Latest homeschool growth in Pennsylvania, Delaware no longer attributed to pandemic 

Homeschooling in Northeastern states such as Pennsylvania and Delaware has been quietly growing after a slight downward trend following the COVID-19 pandemic.

“The number of homeschooled…

Homeschooling in Northeastern states such as Pennsylvania and Delaware has been quietly growing after a slight downward trend following the COVID-19 pandemic.

“The number of homeschooled students went from just over 25,000 pre-pandemic to more than 41,000 in the 2020-21 school year,” noted the local NBC affiliate for Pennsylvania homeschoolers.

This number dipped in the following two school years but then surged to nearly 43,000 students in the 2023-24 year.

Meanwhile, Delaware saw a similar increase from 3,026 homeschool students in 2018-2019 to 4,246 last year, according to the media outlet.

“We can’t really attribute this growth to the pandemic anymore,” said Angela Watson, director of the Johns Hopkins Homeschool Research Lab.

“Younger children generally have younger parents. And perhaps this younger generation of parents is just more willing to try out something new.”

‘The magnitude of this homeschooling population’

Watson estimates the current wave of homeschoolers at 6% of the U.S. K-12 student population – up from 2% before the pandemic.

“That sounds like a small number, but only about 7% nationally are in charter schools,” Watson said. “And around 9-10% of U.S. students are in private schools. So when you understand these other sectors, you kind of understand the magnitude of this homeschooling population.”

Homeschooling is growing fastest among families who have children between 5-11 years, according to Watson.

One of those families includes the Toners, who bought their home within Montgomery County’s Lower Merion School District in Pennsylvania.
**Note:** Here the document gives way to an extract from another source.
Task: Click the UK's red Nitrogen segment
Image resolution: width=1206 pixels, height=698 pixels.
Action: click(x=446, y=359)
“The plan was public school,” Brynnan Toner told journalists. “We chose a house based on the school district and that was the plan.”

However, plans changed after Toner’s oldest child experienced challenges in his kindergarten year, she said – just before the COVID-19 pandemic hit.
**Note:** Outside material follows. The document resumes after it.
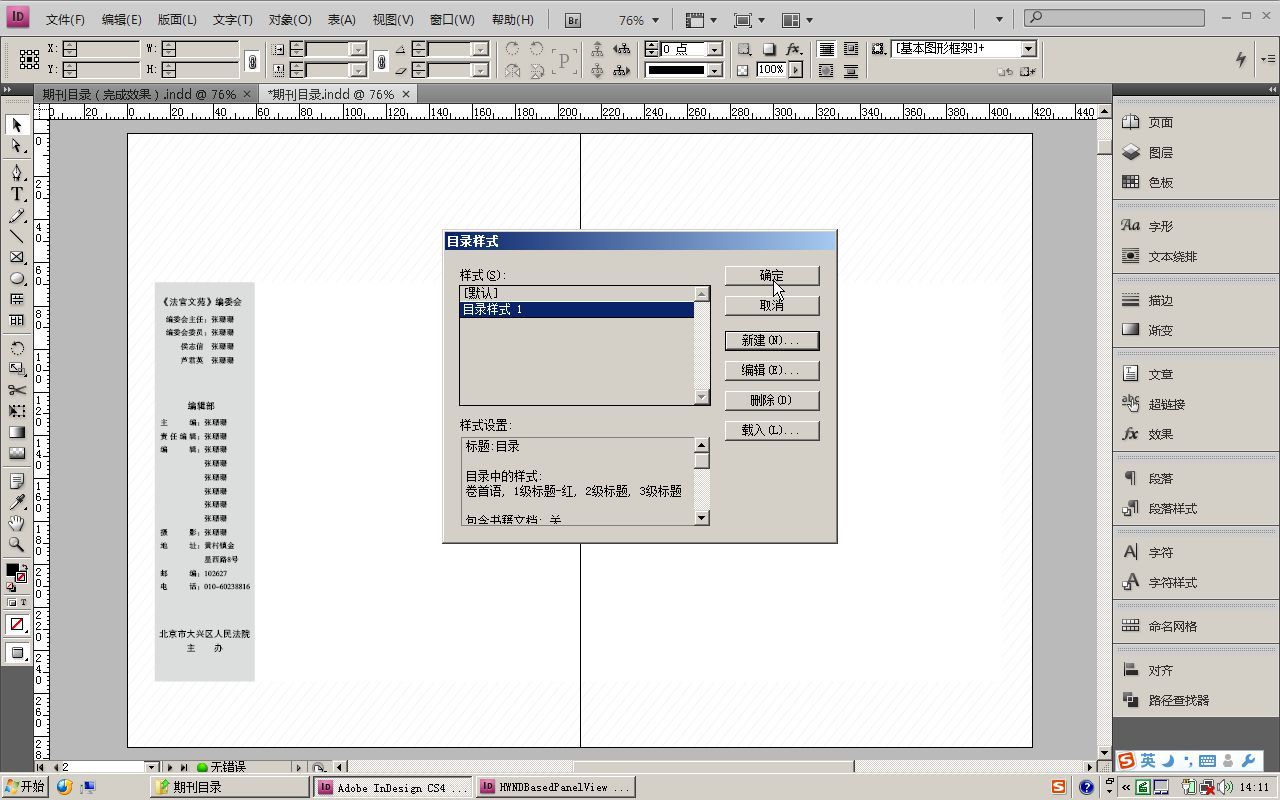Open the [基本图形框架]+ object style dropdown

pyautogui.click(x=1030, y=48)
“It was a little bit of an opportunity for us to rethink: ‘OK, what do we want to do and what should his educational experience look like?’”

Now Toner, who has a degree in public health, teaches her three children in second, fourth and sixth grades at home.

“I basically just stay one step ahead,” she said regarding homeschool lesson plans. ”There are some things that I’ve had to relearn. Math is taught really differently than it was when I was a kid.”

NBC reporters expressed concerns over the range of homeschool oversight, which differs by state.

However, national research hasn’t demonstrated any correlation between homeschoolers’ academic achievement and the level of state oversight.

“Degree of state control and regulation of homeschooling is not related to academic achievement,” notes the National Home Education Research Institute, adding homeschoolers typically score 15-25 percentile points above their public-school peers on standardized tests.

Additionally, homeschoolers regularly engage in social and educational activities outside their homes and within their communities, according to the institute.

“Research facts on homeschooling show that the home-educated are doing well, typically above average, on measures of social, emotional, and psychological development.”